=== What to work on ===
[1] From the forum question on merging Excel time frames, reproduce the passage that begins at the words "I am trying" and stop after "time as well.".
[2] According to the forum question on merging Excel time frames, roughly how many Excel files does the asker want to merge into one?

=== Document segment ===
☆ ☆ ☆ ☆ ☆ ☆ ☆

Merge and combine time frames for excel file

38 views Asked by At

I am trying to merge around 15+ excel files into one huge file. There is also time mismatches and I want to combine some of the time frames into one. For example, if you have 10:15am - 10:30am and value A associated with this time in one sheet, and in another sheet you have 10am - 11am and the associated "balance" value B, then in the merge you can have 10:15am-10:30am values A and B, as the B falls into that time as well.

This is what I have so far which helps to merge the excel files into one. But now I am having trouble in matching the timeframes, please help! Thanks!

import os
import pandas as pd
path = os.getcwd()
files = os.listdir(path)
files
path = os.getcwd()
files = os.listdir(path)

files_csv = [f for f in files if f.endswith('.csv')]

dfs = []

for f in files_csv:
    data = pd.read_csv(f)
    dfs.append(data)

df = pd.concat(dfs, ignore_index=True)

print(df)

☆ ☆ ☆ ☆ ☆ ☆ ☆

=== Given information ===

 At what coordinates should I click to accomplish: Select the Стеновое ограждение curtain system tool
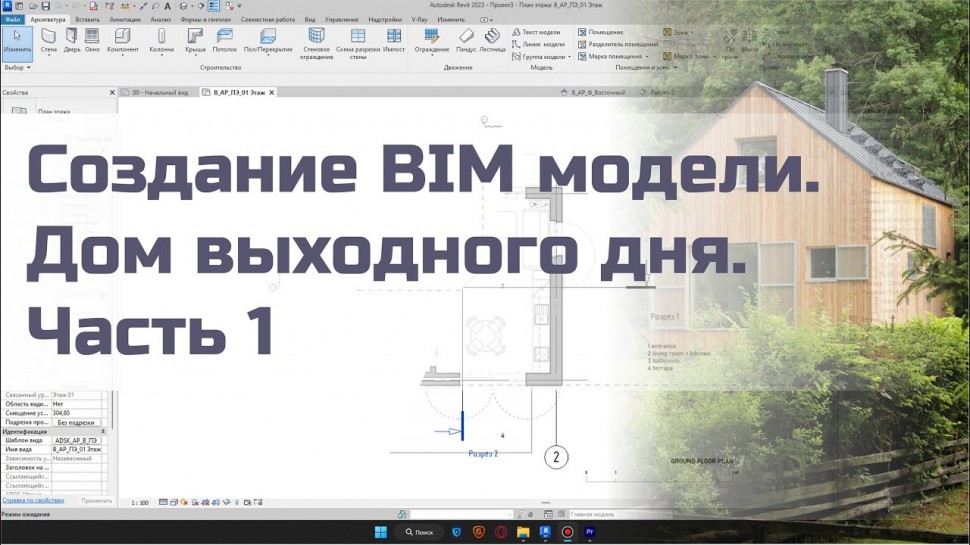coord(316,44)
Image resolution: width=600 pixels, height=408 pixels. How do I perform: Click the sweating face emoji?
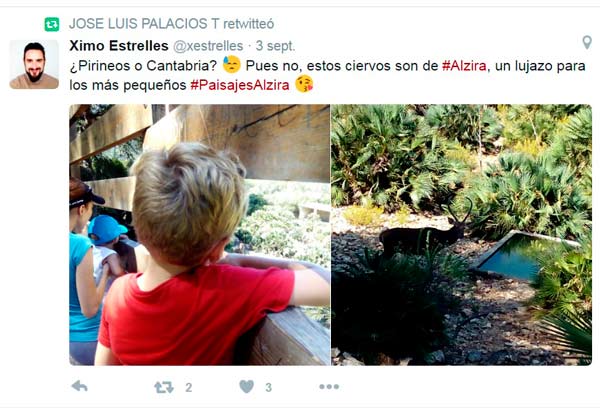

☆ ☆ ☆ ☆ ☆ ☆ ☆

=== Response list ===
[1]
I am trying to merge around 15+ excel files into one huge file. There is also time mismatches and I want to combine some of the time frames into one. For example, if you have 10:15am - 10:30am and value A associated with this time in one sheet, and in another sheet you have 10am - 11am and the associated "balance" value B, then in the merge you can have 10:15am-10:30am values A and B, as the B falls into that time as well.

[2] Around 15 or more.